La chiesa distrutta di Mater Domini
Ultima modifica 5 maggio 2020
Testo di Sergio Natale Maglio - © Tutti i diritti riservati
Un’altra fondazione religiosa d’età bassomedievale ubicata all’interno della cinta urbana era intitolata a Mater Domini Antiqua, e oggi purtroppo non è più esistente. La chiesa crollò per vetustà nel 1859 ed era posta sul circuito murario medievale, a settentrione, coincidendo con il perimetro dell’omonimo largo che attualmente si affaccia su via Muraglie.
La tradizione vuole che la stessa sia stata costruita nel 1316, durante il periodo angioino, anche se non viene riportata nelle Rationes Decimarum del 1324. All’epoca della redazione del documento, essa era stata costruita appena otto anni prima, quindi probabilmente ancora non possedeva un proprio beneficio, attribuibile a un chierico; pertanto, non essendo tassabile, non compare nell’elenco. L'apprezzo del 1652 ci informa che la piccola chiesa ospitava due cappelle, una intitolata a San Giuseppe, Sant'Antonio e San Trifone, l'altra allo Spirito Santo. Inoltre aveva una cripta, con un affresco della Vergine con il Bambino; questa cripta sopravvisse al crollo della chiesa , ma venne anch'essa distrutta alcuni decenni più tardi, alla fine dell'Ottocento.
Di queste fabbriche religiose oggi non resta più nulla, se non una lesena listellata d'ordine jonico, risalente al XIV secolo, visibile all'imbocco del Largo da via Purgatorio, e un cornicione litico lavorato, che affianca una nicchia nella quale è esposta una recente im-magine della Vergine, presso l'affaccio su via Muraglie.
La chiesa di Mater Domini, dal XIV secolo affiancava il primo convento dei Francescani della Scarpa, che alla fine del XVI secolo venne trasferito in una nuova sede fuori delle mura, presso la chiesa di santa Maria della Vetera, ove oggi sorge l'attuale chiesa dell’Immacolata.

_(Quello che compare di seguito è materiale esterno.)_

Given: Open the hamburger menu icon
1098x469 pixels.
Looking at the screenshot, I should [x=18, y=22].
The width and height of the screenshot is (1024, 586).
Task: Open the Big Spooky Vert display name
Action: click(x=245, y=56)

Il primo convento francescano, che doveva affiancare l’attuale largo Mater Domini a destra, verso ovest, è entrato nella leggenda mottolese. Lo storico seicentesco Ambrogio Merodio, in verità generalmente ritenuto poco attendibile, riporta infatti che nel 1389, durante il periodo delle lotte dinastiche di successione degli Angioini, Mottola ospitasse una formidabile piazzaforte della fazione durazzesca, difesa da un esercito di diciannovemila armati comandati da Scipione Sanseverino da Bisignano. Secondo la narrazione, la inespugnabile rocca fortificata mottolese venne conquistata e distrutta solo grazie al tradimento del frate Nicola Diego di Conversano, il quale fece entrare nella città i soldati del Vicerè di Napoli Mongioia, attraverso un cunicolo segreto che portava dalla campagna dentro il convento.
A prescindere dalla dubbia veridicità storica del racconto di Merodio, è assodato storicamente che il ciclo di decadenza della città di Mottola abbia avuto inizio proprio alla fine del periodo angioino, intensificandosi quindi nei secoli successivi e toccando il suo culmine durante il periodo di pacificazione e relativa calma del vicereame spagnolo.